━━━━━ Texto del documento ━━━━━

Cinco cartas radioactivas (lapoliticaonline.es)

Antigüedades antiguas

Hay una historia muy olvidada, sobre la que todo el mundo -y sobre todo la parte más socialista madrileña de todo el mundo del mundo – ha hecho lo posible por echar grandes paletadas de olvido: la historia moderna del Mercado Puerta de Toledo .

Este antiguo enclave había sido durante muchos años el mercado central de pescados de Madrid (el principal puerto de España, se decía de él) hasta que la ampliación de la ciudad obligó a sacarlo fuera, a Legazpi, y luego, muchos años después, a Mercamadrid.

Aquellas instalaciones del antiguo e inhóspito mercado central quedaron, abandonadas y cochambrosas, en un suelo que, por razones que no son ahora del caso, estaba protegido del uso privado y residencial.

Llegan los años ochenta del pasado siglo. En España en general, y en Madrid en particular, los socialistas lo eran todo. Tomen nota, por ejemplo, de un año al azar de aquella década. 1986, por ejemplo. En enero muere en olor de santidad política el alcalde en ejercicio Enrique Tierno Galván y le sucede Juan Barranco, su número dos, con la seguridad y la confianza con que las ahora se transmiten las vicepresidencias de unos a otras, sin sospechar siquiera que muy poco después será arrojado de la alcaldía a la que el PSOE no ha sido capaz de regresar aún. Ese mismo año, en junio, Felipe González obtiene una arrolladora victoria en las urnas y comienza su segunda gloriosa legislatura como presidente del Gobierno. Y ese mismo año, Joaquín Leguina cumple su tercer aniversario al frente de la naciente Comunidad de Madrid con una mayoría más que sobrada para establecer las pautas de la nueva estructura administrativa y para fijar una políticas expansivas que bien podrían haberse recogido bajo el eslogan Que no falte de ná.

Eran tiempos estupendos. Aún no había estallado ninguna de las crisis que ha conocido nuestro actual periodo democrático, empezaba a llegar el dinero europeo, los socialistas habían demostrado al mundo que eran limpios y educados y que, en consecuencia, se podía invertir con ellos, y comprar y vender y divertirse. No por casualidad el ministro Carlos Solchaga declaró que «España es el país del mundo donde más rápido puede uno hacerse rico».

El Madrid de la beautiful people

Madrid no era ya el poblachón manchego de Azorín, pero le faltaba caché para dar cabida al mundo de la beautiful people que el mismo Solchaga representaba y que estaba haciéndose con el poder político y económico en España. Había que hacer cosas para dotar de empaque a la capital del Reino y una de ellas (abrevio, que si no no acabo) era construir un eje arquitectónico cultural desde San Francisco el Grande hasta el Paseo del Prado, pasando por la Puerta de Toledo y la glorieta de Atocha. (Mis lectores no madrileños, que son muchos, pueden echar un ojo a través de Google Earth para hacerse una idea). Ahí entra el Mercado, el viejo mercado de pescados, ruinoso y desatendido.

━━━━━ Material extraído ━━━━━

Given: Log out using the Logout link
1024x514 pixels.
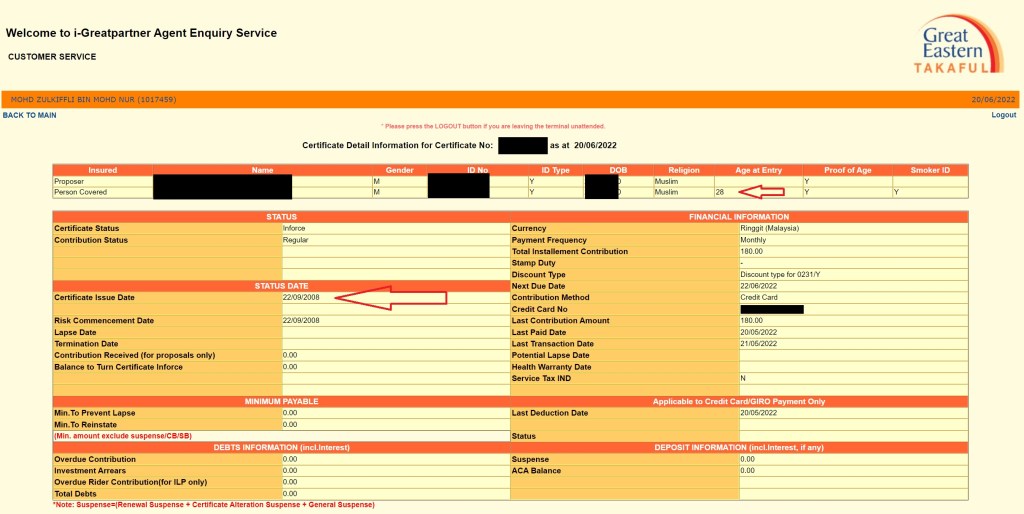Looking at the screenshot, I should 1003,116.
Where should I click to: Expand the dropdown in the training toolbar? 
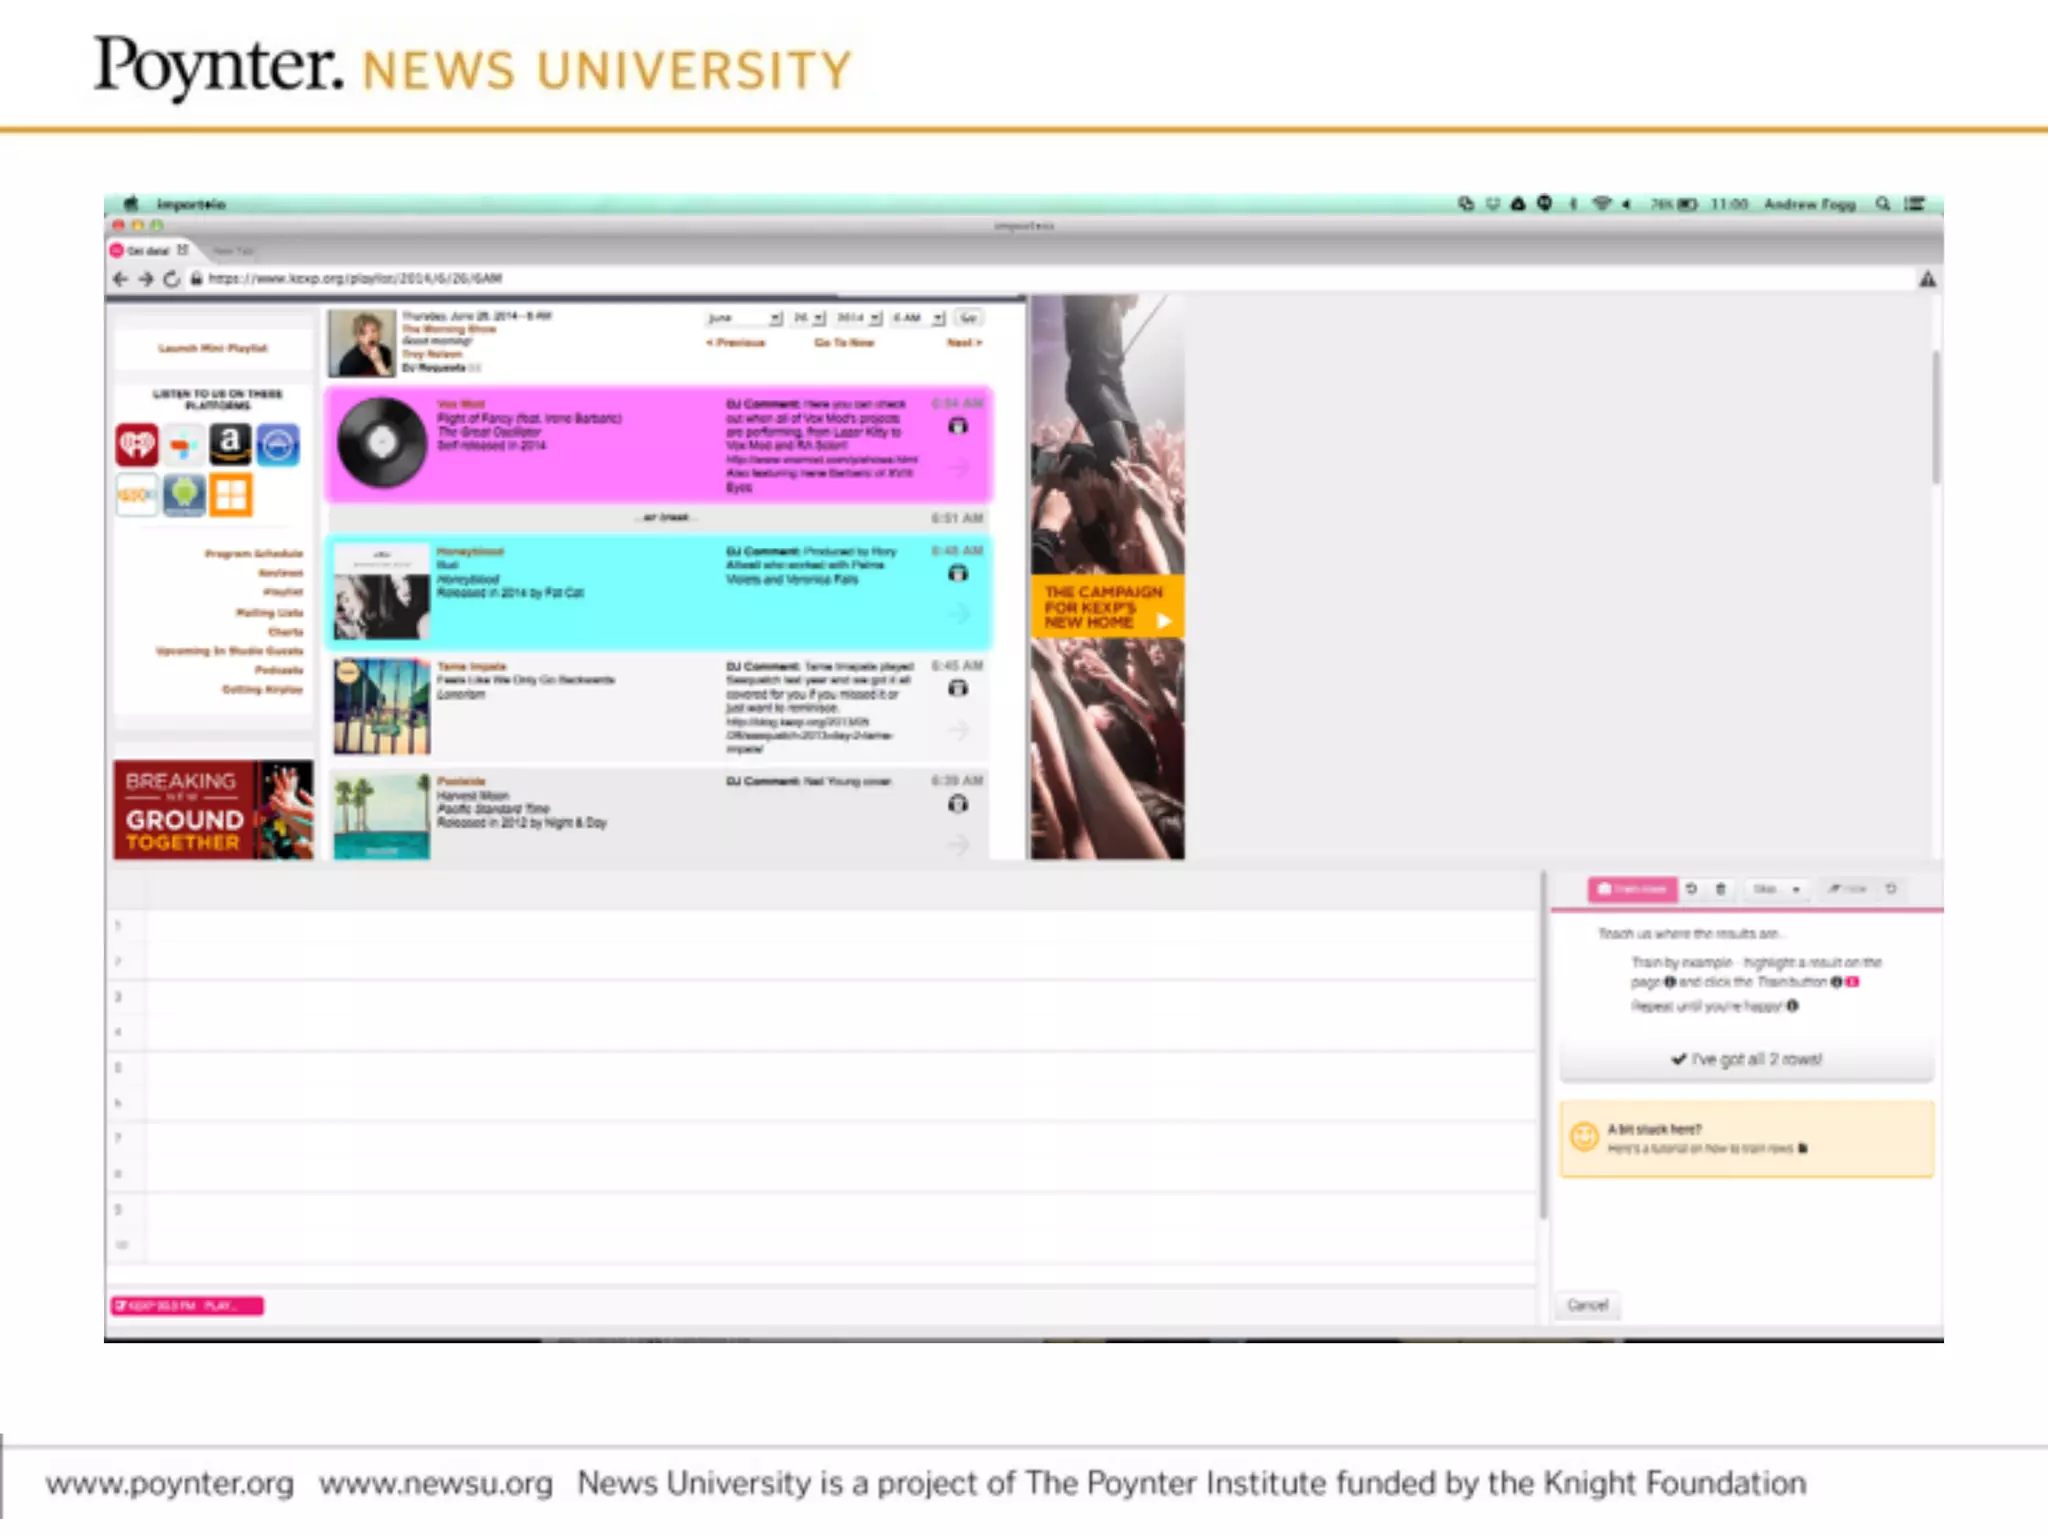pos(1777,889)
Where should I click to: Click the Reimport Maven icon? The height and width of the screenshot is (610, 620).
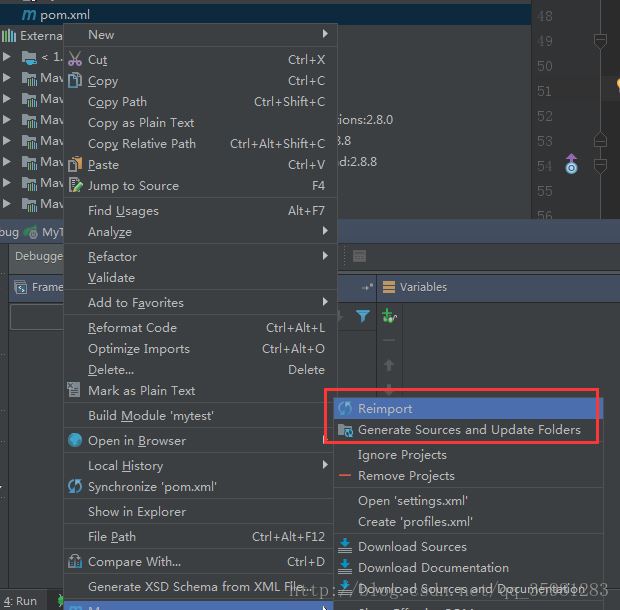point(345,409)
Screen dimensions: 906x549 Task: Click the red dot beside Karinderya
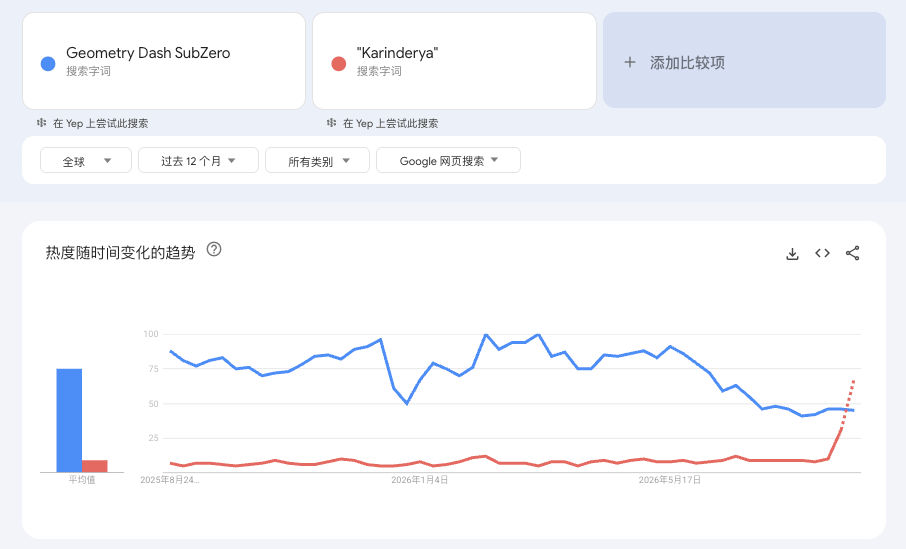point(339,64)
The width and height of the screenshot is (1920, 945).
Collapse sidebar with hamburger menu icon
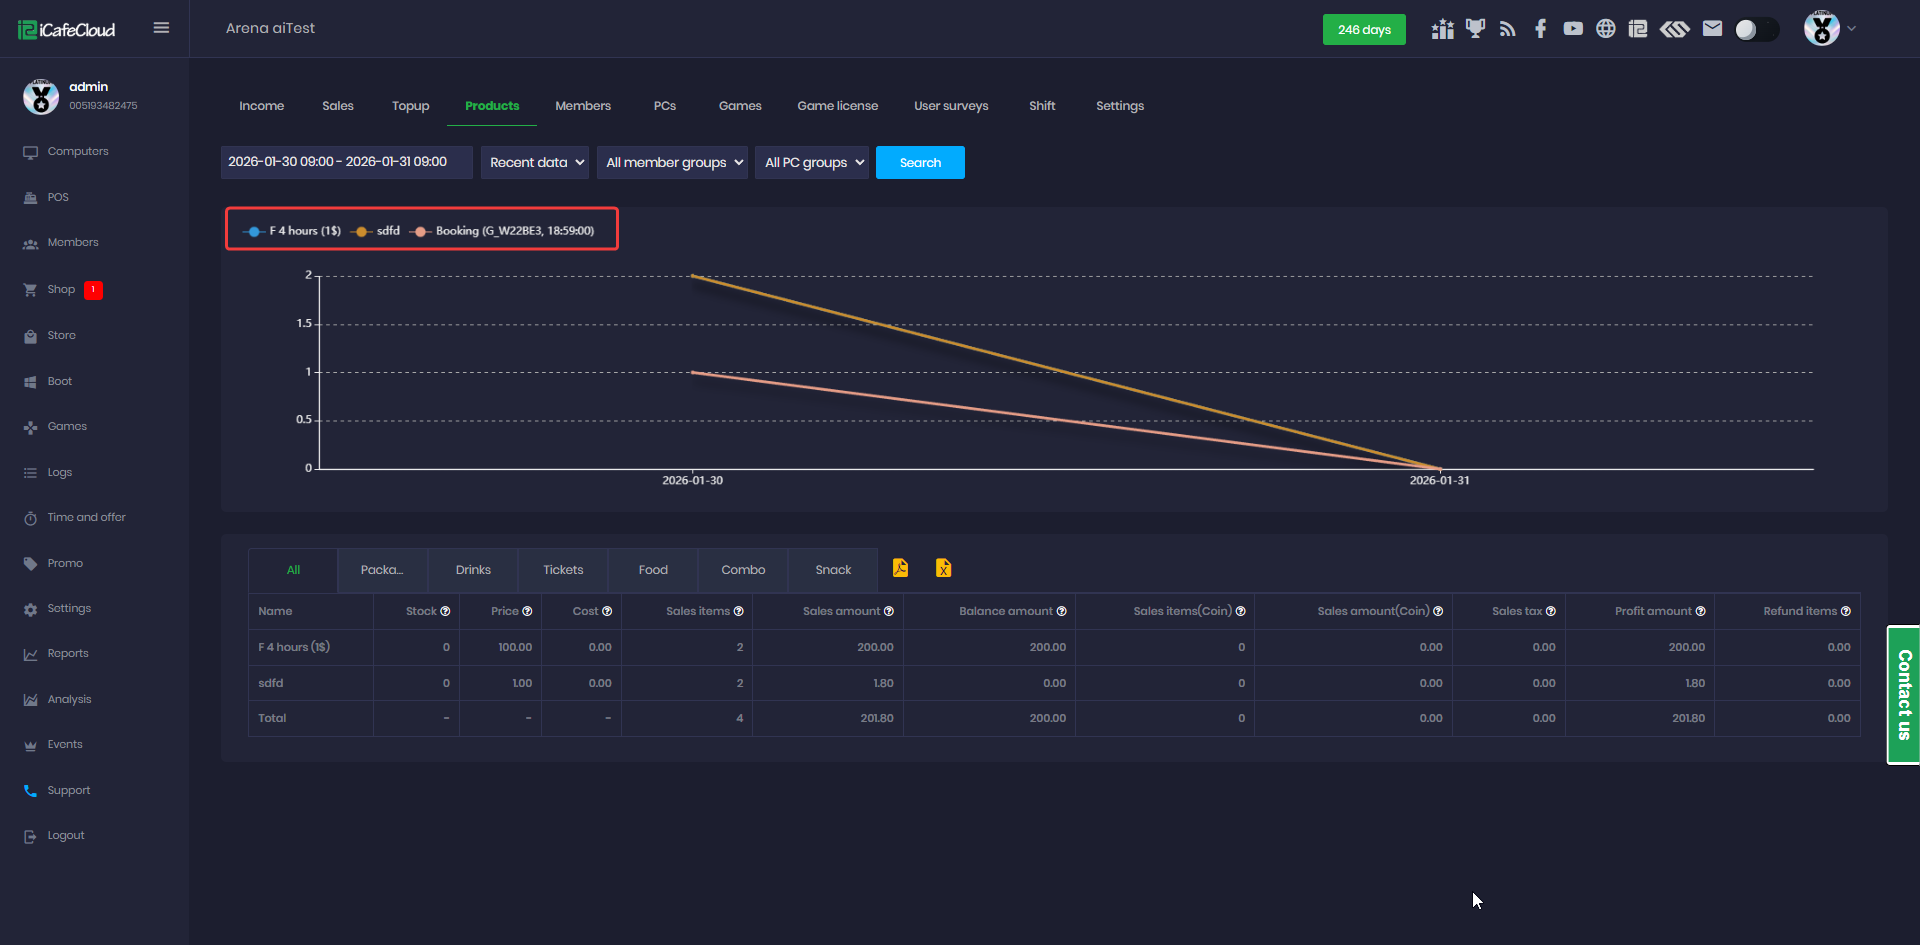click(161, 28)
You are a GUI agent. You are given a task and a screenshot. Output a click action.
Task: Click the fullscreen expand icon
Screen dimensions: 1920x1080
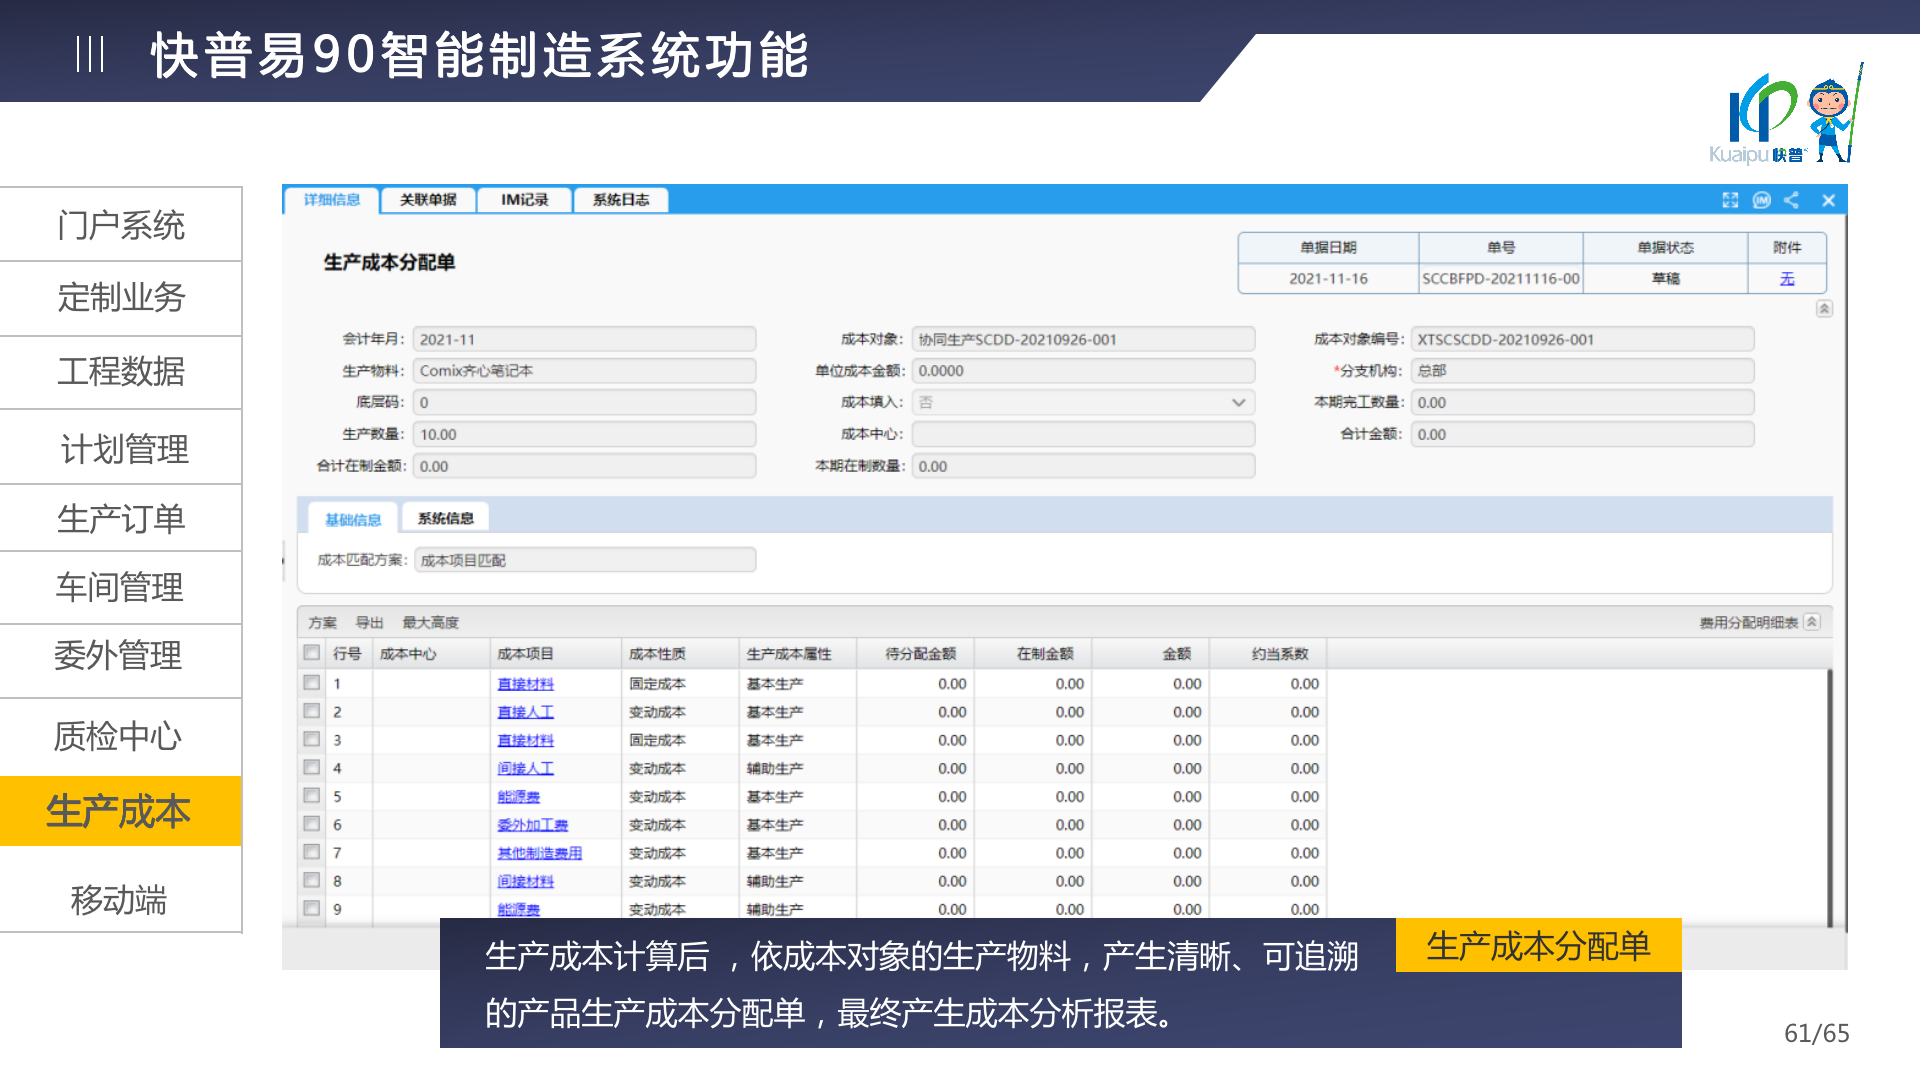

━━━━━

**Complete lo siguiente**
1 – Conteste con los datos del texto sobre el Mercado Puerta de Toledo:
(a) ¿Adónde se trasladó primero el mercado central de pescados al salir de su antiguo enclave?
(b) ¿Quién sucedió a Enrique Tierno Galván en la alcaldía?
(c) ¿Qué ministro declaró que España era el país donde más rápido podía uno hacerse rico?
2 – Traduzca al inglés la siguiente oración del texto sobre el Mercado Puerta de Toledo: «Ese mismo año, en junio, Felipe González obtiene una arrolladora victoria en las urnas y comienza su segunda gloriosa legislatura como presidente del Gobierno.»
3 – Reproduzca literalmente el fragmento del texto sobre el Mercado Puerta de Toledo comprendido entre «Hay una historia» y «de Toledo .», ambos incluidos.

**Resultados del ejercicio**
1 –
(a) A Legazpi.
(b) Juan Barranco.
(c) Carlos Solchaga.

2 – That same year, in June, Felipe González wins a sweeping victory at the polls and begins his second glorious term as prime minister.

3 –
Hay una historia muy olvidada, sobre la que todo el mundo -y sobre todo la parte más socialista madrileña de todo el mundo del mundo – ha hecho lo posible por echar grandes paletadas de olvido: la historia moderna del Mercado Puerta de Toledo .